Joseph Simonson and Emily Larsen of the Washington Examiner report the contradictions between Democratic presidential candidate Kamala Harris’ criminal justice proposals and her record as a prosecutor.
Sen. Kamala Harris’ criminal justice reform plan represents a stark reversal from her prosecutor days on body cameras, police shooting investigations, cash bonds, and other contentious law enforcement issues, a Washington Examiner inspection found.
Much of the California Democrat’s plan, released Monday on her presidential campaign website, focuses on reducing “mass incarceration” and calls to “drastically [limit] the number of people we expose to our criminal justice system.”

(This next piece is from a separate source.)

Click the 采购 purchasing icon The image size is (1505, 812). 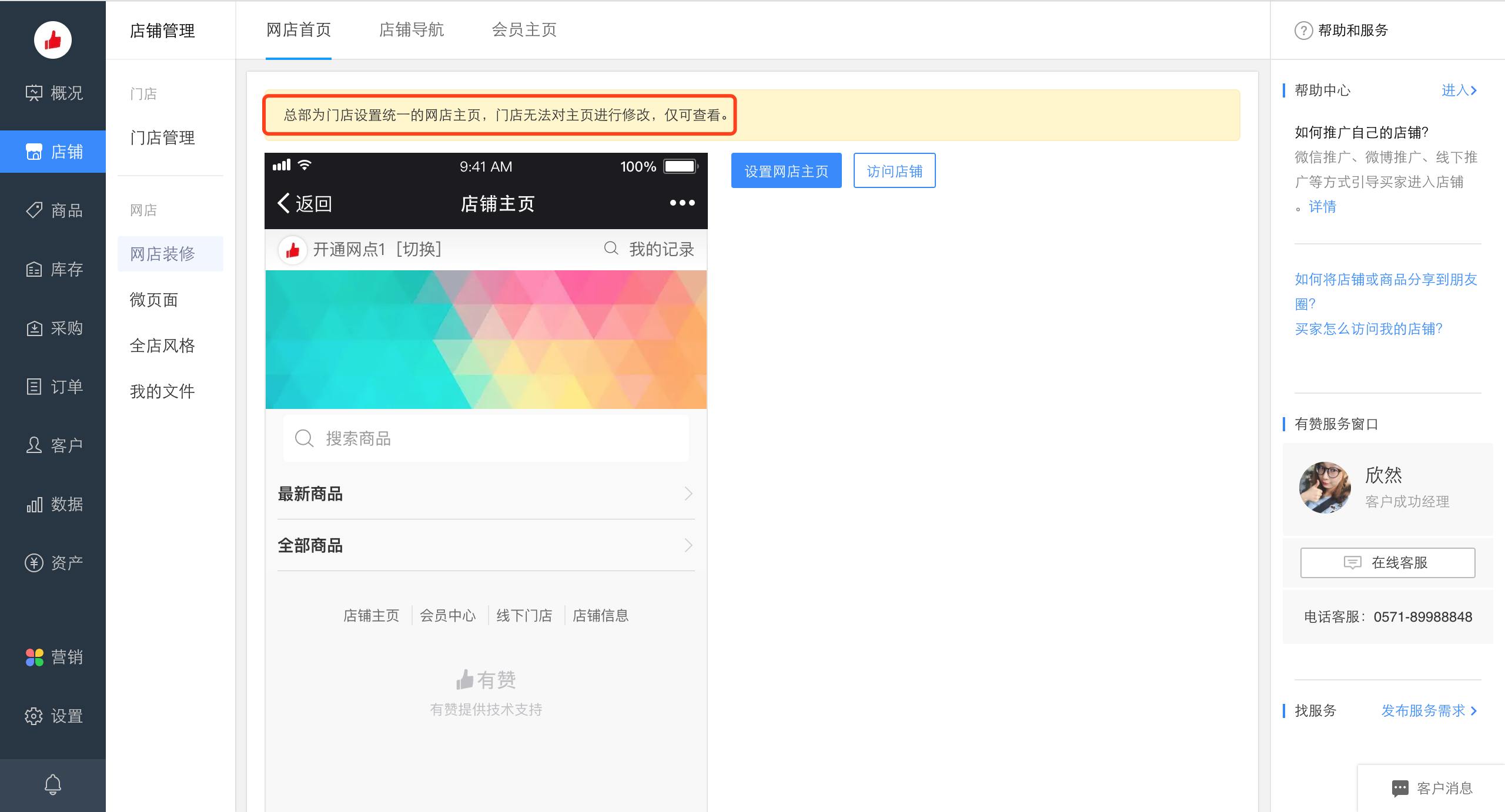(x=53, y=327)
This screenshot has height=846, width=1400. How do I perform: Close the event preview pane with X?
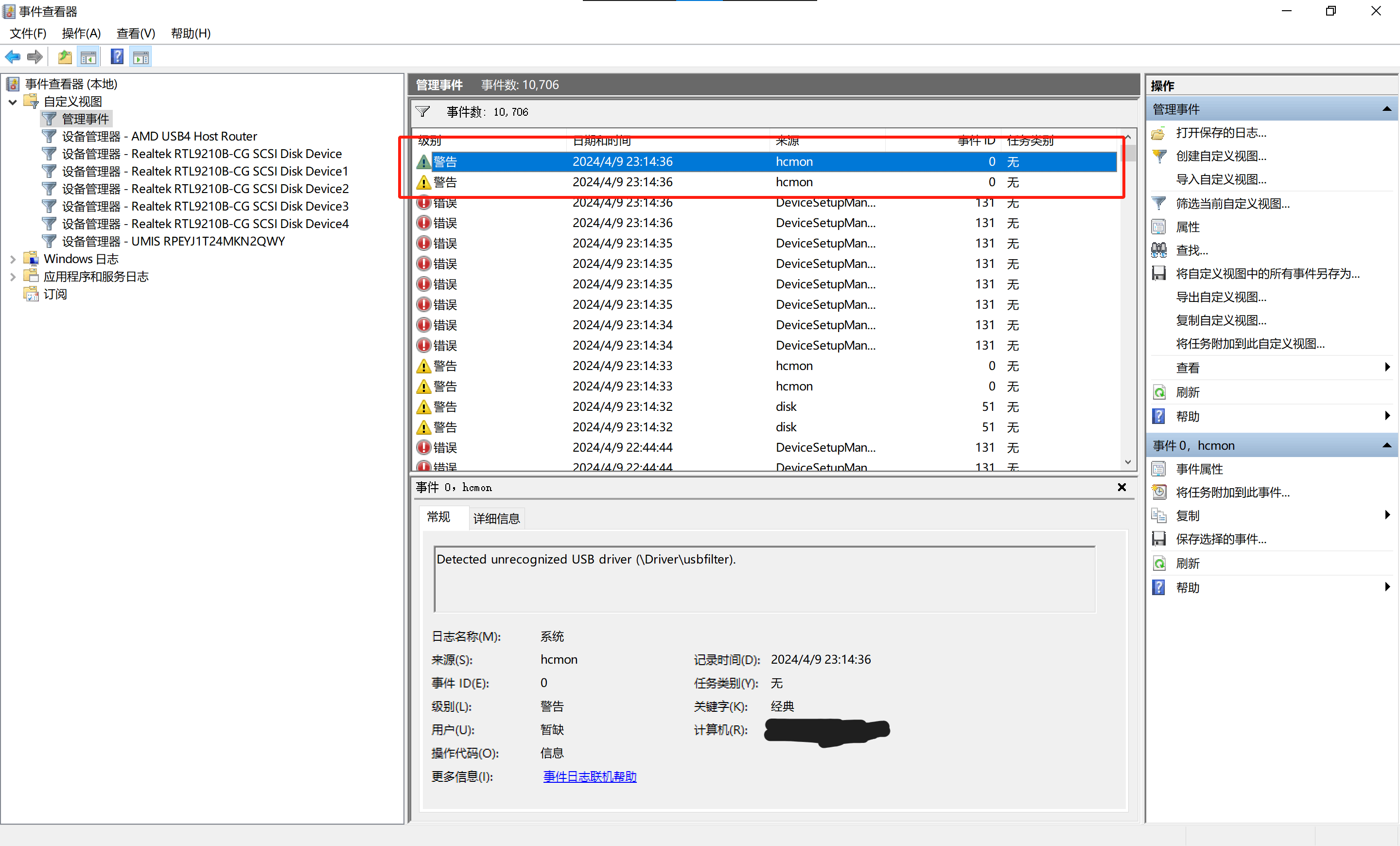click(1121, 487)
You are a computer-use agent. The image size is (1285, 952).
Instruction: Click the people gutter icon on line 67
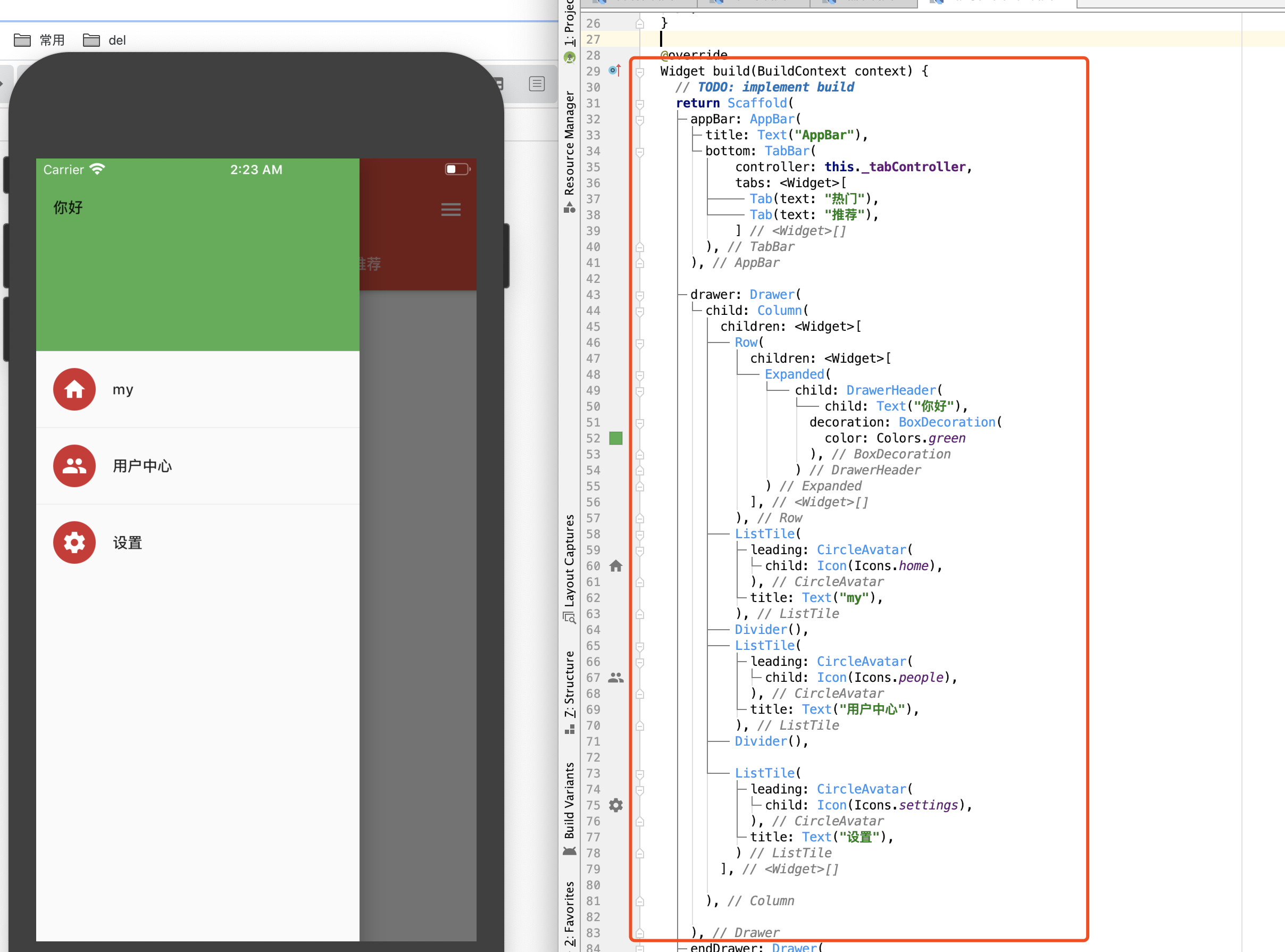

But Harris took a different approach as San Francisco district attorney from 2004-11. In a 2008 letter to the editor in The Recorder, a legal newspaper, Harris boasted that her office “nearly tripled the number of misdemeanor cases taken to trial” since 2003 and argued that misdemeanor crimes “erode our quality of life and are often a gateway to more serious offenses that jeopardize public safety.”
Harris’ criminal justice reform plan calls to “increase funding for body cameras and set standards for its use” and says that the standards “must take into account privacy concerns and community input.”
As California attorney general, Harris did put in place the first statewide body camera program for the state’s Department of Justice special agents. But she opposed “one-size-fits-all” statewide regulations for police body cameras.